Mais uma vez eu faço também um comentário totalmente alienígena ao texto: você não vai comentar a respeito do vídeo “Tempestade em Copo d’água”? Foi uma resposta muito boa contra o vídeo “Gota d’água”, sem nenhuma estrela global, apenas alunos de engenharia da UNICAMP. Acho que eles merecem uma forcinha sua!
Abraços,
Marcelo Filipov
José Roberto Palmeira
-30/11/2011 às 23:26
Eu fiz faculdade de Jornalismo na Universidade de Mogi das Cruzes. Doce ilusão achar que com um diploma em minha mão conseguiria ao menos concorrer no mercado de trabalho, já inchado. Fico a pensar em máquina do tempo, mas dizem que nunca é tarde para recomeçar.

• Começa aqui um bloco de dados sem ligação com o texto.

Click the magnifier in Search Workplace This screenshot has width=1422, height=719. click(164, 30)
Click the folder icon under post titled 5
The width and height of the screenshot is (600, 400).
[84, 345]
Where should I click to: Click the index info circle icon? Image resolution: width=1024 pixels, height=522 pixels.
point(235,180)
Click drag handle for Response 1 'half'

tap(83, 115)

Parabéns Reinaldo, sem obscurantismo.
Obrigado!
PS: Não estou “puxando sardinha” para ter comentário publicado… rsrs
Para mim você até demorou para falar alguma coisa.
Rogério Brodbeck
-30/11/2011 às 23:21
Rei, sou a favor do diploma. Como está, qualquer pé de chinelo obtém o registro de Jornalista e pronto. Chegará o dia em que todos os diplomas serão rasgados e a picaretagem campeará…
Marcilio
-30/11/2011 às 23:20
Escreveu a palavra mágica: sindicatos
alberto santo andre
-30/11/2011 às 23:19
PORQUE ENTAO NAO EXIGIR DIPLOMA DE ADMINISTRADOR PARA PRESIDENTE ,SEGUIRIA A MESMA LINHA DE RACIOCINIO.
alberto santo andre
-30/11/2011 às 23:16
ENTAO DEVERIAM EXIGIR DIPLOMA DE ADMINISTRADOR PARA PRESIDENTE ,
Wagner Peixoto
-30/11/2011 às 23:16
De modo que, desde o regime militar, exigia-se o diploma, e ninguém nunca se havia insurgido contra isso, Reinaldo?

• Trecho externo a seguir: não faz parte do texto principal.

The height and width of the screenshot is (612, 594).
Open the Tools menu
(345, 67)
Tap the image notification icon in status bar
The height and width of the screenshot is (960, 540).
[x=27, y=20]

Em tempo: sou professor, e fico extremamente insatisfeito a saber que um engenheiro está dando aula de matemática, um advogado, de português, etc. Eu, letrado, não me meto a advogar, a construir edificios nem nada disso
CW
-30/11/2011 às 23:13
Reinaldo. Eles só querem que os jornalistas voltem às universidades para aprenderem…Marxismo. Proselitismo simples!